Conferences are usually free to journalists; go to as many on your topics as you can. Listen to the papers and talk to scientists at coffee breaks, which will help you set the findings in context. An increasing number of conferences are Webcast and archived. You'll miss the coffee break chat, but on the other hand, you can "attend" in your jammies.

Yes, this is a long-term project and usually will not generate a saleable idea by tomorrow morning. But as you continue reading and listening, and your expertise increases, ideas will pop into your head unbidden. Honest.

What do editors look for in a story?

This depends a great deal on the publication, as well as the tastes of the editor. In general, editors look for articles that present fresh news or a novel and engaging perspective. Editors look for a compelling and accurate portrayal of the scientific problem, discovery, or debate at hand. They look for writing that is crisp and clear (and free of tired cliches). And they look for stories to be completed on deadline.

How much research do I need to do for a query letter?

You should do enough research to get a clear sense of the scope of the story you're proposing and what is new and interesting about the topic — but not enough to write the complete story. You should be confident enough about the subject matter to sketch out for an editor the basic structure of the story in a few paragraphs.
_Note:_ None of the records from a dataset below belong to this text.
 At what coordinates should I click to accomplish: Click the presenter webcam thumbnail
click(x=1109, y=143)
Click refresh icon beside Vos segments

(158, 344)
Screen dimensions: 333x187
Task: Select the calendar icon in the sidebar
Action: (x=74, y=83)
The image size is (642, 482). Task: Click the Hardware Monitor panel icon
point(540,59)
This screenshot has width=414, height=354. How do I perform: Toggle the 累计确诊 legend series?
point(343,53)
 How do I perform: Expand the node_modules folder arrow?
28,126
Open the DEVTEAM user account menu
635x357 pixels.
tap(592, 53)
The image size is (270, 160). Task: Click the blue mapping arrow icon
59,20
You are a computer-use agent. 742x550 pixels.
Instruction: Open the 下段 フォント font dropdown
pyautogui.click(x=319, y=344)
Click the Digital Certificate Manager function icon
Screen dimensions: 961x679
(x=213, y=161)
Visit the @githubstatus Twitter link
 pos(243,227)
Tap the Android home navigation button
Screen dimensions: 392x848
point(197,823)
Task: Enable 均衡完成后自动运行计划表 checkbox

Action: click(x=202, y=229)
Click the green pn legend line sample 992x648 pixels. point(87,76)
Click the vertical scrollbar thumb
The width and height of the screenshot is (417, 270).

Depending on the complexity of the story you're proposing and your familiarity with the subject, this may mean making a quick phone call to a trusted source or scanning a recent journal article; or it may mean doing more extensive reading and preliminary interviewing for additional background. (See the section on query letters for more information.)

How much should I charge for my work?

This is probably the most common question posted on the NASW freelance listserv. The answer is: It depends. To some extent it depends on whether you are a novice or an old pro. But it mostly depends on the type of work. News story or other journalism? Brochure? Report? Ghost-writing? Grant proposals? Editing? They command different rates, which can range widely with the depth of the client's pockets. Often you may not get to vote; much journalism, for example, offers specific rates for particular kinds of stories and little, if any, wiggle room.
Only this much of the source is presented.